Beyond the courtroom quarrels, the ever-expanding reach of Potter also proves the might of the brand, in mass-market literature as much as anywhere. Branded characters have flourished at least since Arthur Conan Doyle consented in 1901 to bring back Sherlock Holmes, seven years after his mishap with Moriarty at the Reichenbach Falls. With Potter and pals at the leading edge, and the rumpled protagonists of crime franchises not far behind. they now take up more space than ever – perfect vehicles for a trademarked push out of print, and into screen or online incarnations.
Look at the mission statement of Chorion - a pioneer outfit in this field, chaired by Labour peer Waheed Alli - and you glimpse what branding entails for our favourite imaginary friends. Chorion has in its portfolio the estates of Agatha Christie, Enid Blyton, Raymond Chandler and Georges Simenon, not to mention rights to Paddington Bear, Peter Rabbit and The Snowman. The firm aims to identify the "Brand DNA" for each of its properties, and to "engender consumer loyalty and trust as they make the transition from the printed page" to other platforms.
No one could really argue with the intention: to keep characters in character, forestall abuses and put the kibosh on Poirot's Hot Nights in Bangkok or Noddy Meets the Killer Zombies. All the same, the age-old liaison of culture and commerce has taken an odd turn. The intangible qualities of looks, thoughts and acts that first attracted reader to character have become tradeable commodities, and legally-protected assets. It's good news, I suppose, for those authors who can perfect the knack of turning a personality into a property. As for mere fans, we can pay our dues and imagine Philip Marlowe, Jules Maigret and Hercule Poirot sitting together under the same corporate roof - in a smoke-choked room, even now – as they mull over the curious case of the multi-media heritage-brand marketing strategy.
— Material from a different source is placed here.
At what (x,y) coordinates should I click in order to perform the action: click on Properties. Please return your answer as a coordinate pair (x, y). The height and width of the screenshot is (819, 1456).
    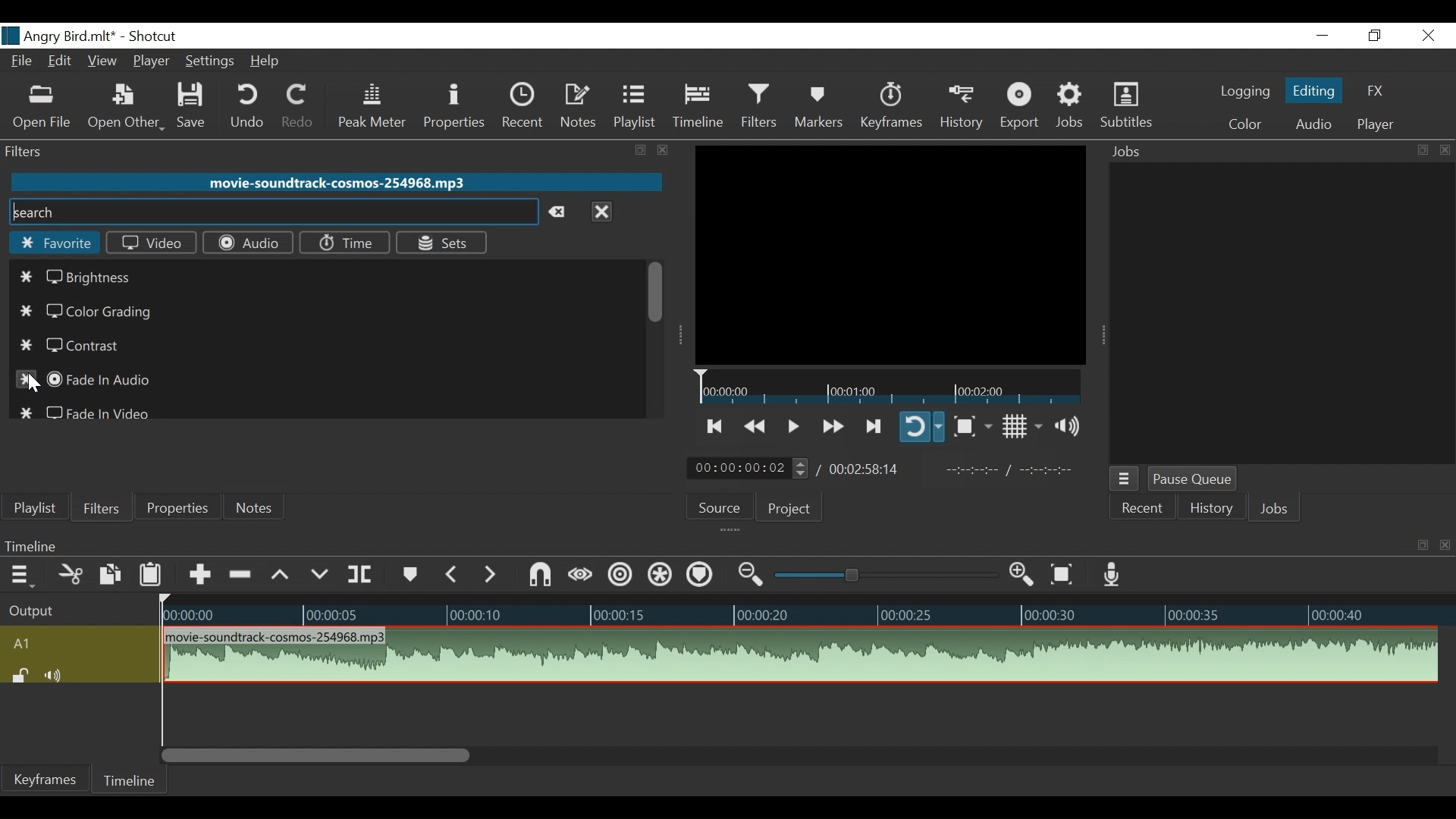
    Looking at the image, I should click on (456, 105).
Stories from airside – and on air
After Alain de Botton, Tony Parsons has signed up as the second writer-in residence at Heathrow Airport. This role, somewhere between sleuth, guru and confessor, has spread from its early homes in prisons, colleges and hospitals to attract a greater variety of institutions. Most are short-term placements. But for the distinguished Uzbek author Hamid Ismailov, of the BBC World Service, it means taking on a second role within his normal workplace. He is both head of the Central Asian section at Bush House, and halfway through a stint as in-house writer there. Read his entertaining journal on www.bbc.co.uk/blogs/ worldservice/writerinresidence.
Not the Man Booker Prize?
I refuse to criticise the Man Booker long-list. I've done that job; it's tough. You can't begin to satisfy the clamour of competing voices in your head, let alone in the world outside (established stars vs newcomers; large vs small firms; British novelists vs the rest, and so on). Yet as I began to tally my cherished casualties this year (Michael Ondaatje, Graham Swift, Ali Smith, Justin Cartwright, Andrew Miller, Francesca Kay... ), as well as other critics', a subversive idea took shape. Perhaps we need a new prize. As well as, not instead of. Only for UK authors or else permanent British residents. The same jury of genuine authorities (writers, teachers, critics) every year. No submissions from publishers; just selections by the judges. No thought of striking a balance between ages, genders, genres, publishers. Above all, an uncompromising, single-minded commitment to excellence in the art of fiction. Howls of complaint against "elitism" would pierce the air. Publishers would hate it. And novelists would kill to win.